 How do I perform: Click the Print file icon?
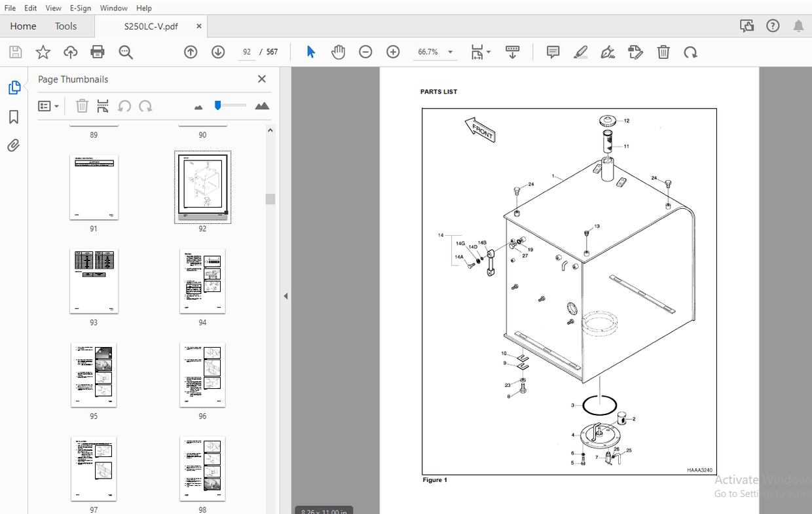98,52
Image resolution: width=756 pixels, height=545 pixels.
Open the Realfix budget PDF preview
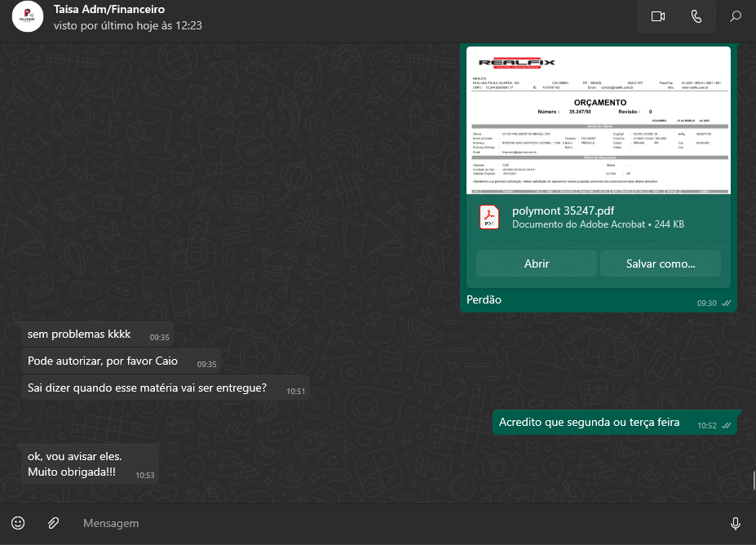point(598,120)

····················

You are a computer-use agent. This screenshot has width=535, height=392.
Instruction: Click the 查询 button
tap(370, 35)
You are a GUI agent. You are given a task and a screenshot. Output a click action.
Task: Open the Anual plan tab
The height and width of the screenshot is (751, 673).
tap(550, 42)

····················

Instructions to follow: For every line above that includes the string "agent", copy the line.

Output of the exercise:
You are a computer-use agent. This screenshot has width=535, height=392.
You are a GUI agent. You are given a task and a screenshot. Output a click action.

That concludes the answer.